Les équipes du CEA poursuivent aussi des recherches dans d’autres domaines, complémentaires et indispensables à l’émergence des technologies de l’ordinateur quantique et de l’ingénierie quantique : l’électronique cryogénique, la nano-implantation contrôlée d’ions dans les matériaux, des sources de photons micro-ondes intriqués et des briques technologiques permettant d’utiliser des photons et des électrons comme systèmes quantiques, des sources électroluminescentes à molécules organiques uniques, des dispositifs spintroniques en régime quantique.

Des applications dans de nombreux domaines

Des programmes de recherche importants sont menés selon trois grandes voies de l’ingénierie quantique qui étudie ce qu’il est possible de réaliser en termes d’application en exploitant les propriétés d’intrication, de non localité et de superposition, propre à un système quantique :

– Les capteurs : une information portée par un qubit est très sensible aux perturbations apportées par son environnement ; c’est une difficulté pour réaliser un ordinateur mais cela peut permettre de construire une sonde très sensible.

– Les ordinateurs de très grande performance : le calcul quantique est intrinsèquement parallèle et permet de traiter en un temps très réduit de grandes quantités d’information, avec des performances inaccessibles au calcul classique pour certaines applications.

– Les télécommunications protégées : Les corrélations quantiques entre des particules intriquées permettent de coder un message garantissant l’absence d’interception lors de sa transmission. Le codage à base de clefs publiques trop difficiles à factoriser par les ordinateurs actuels pourrait être cassé par un ordinateur quantique ayant un nombre suffisant de qubits (de l’ordre du nombre de bits de la clef).

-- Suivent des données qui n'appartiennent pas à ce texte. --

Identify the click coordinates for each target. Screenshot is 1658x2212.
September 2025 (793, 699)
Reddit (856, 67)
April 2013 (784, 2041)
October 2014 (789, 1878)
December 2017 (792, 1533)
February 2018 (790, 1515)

Le calcul massivement parallèle, intrinsèque à l’ordinateur quantique, permet de sonder l’espace des états d’un système comportant de très nombreux paramètres. Cette caractéristique permet déjà d’identifier quatre grands domaines d’application :

– La chimie : simuler, in silico, de manière exacte, la structure et le fonctionnement de grosses molécules d’intérêt pour la pharmacologie ou pour l’agronomie. Avec les plus puissants ordinateurs actuels, même les plus puissants, il est possible de simuler des petites molécules mais il est souvent nécessaire de recourir à de fortes approximations dès que la taille du système étudié augmente.

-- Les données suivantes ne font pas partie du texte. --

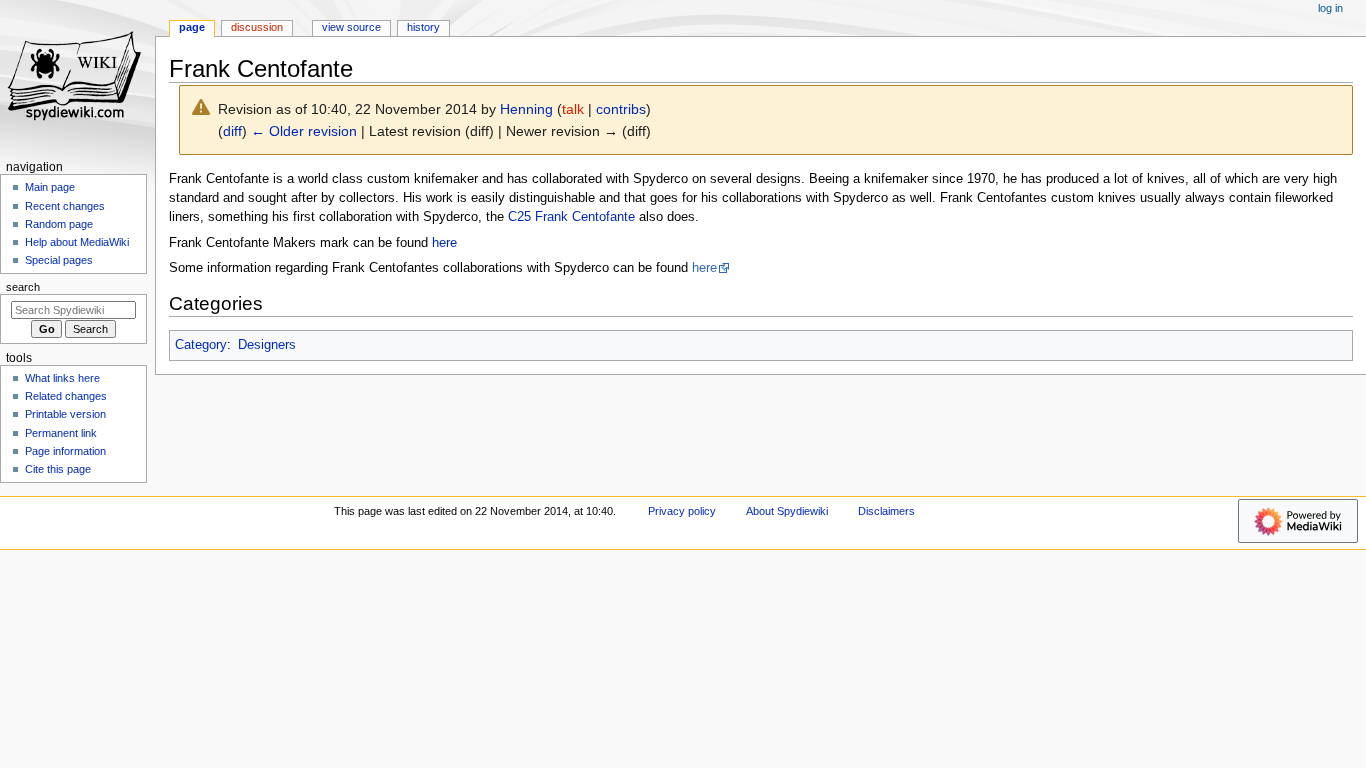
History (423, 27)
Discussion (257, 27)
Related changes (66, 396)
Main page (50, 187)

– Le Data Mining : accélérer la recherche d’une information spécifique dans une vaste base de données ;

– L’optimisation de procédés de l’industrie 4.0 : trouver une solution optimale dans un système complexe multiparamétrique, comme par exemple la tournée la plus rapide d’un camion de livraison ou ajuster l’offre à la demande sur un réseau électrique très décentralisé ;

– L’intelligence artificielle : au cours de la phase d’apprentissage d’un système d’IA, telle qu’une reconnaissance d’images, les informations pourront être simultanément reconnues et non de façon séquentielle comme c’est le cas avec des processeurs classiques (examiner une situation, puis une autre, etc.).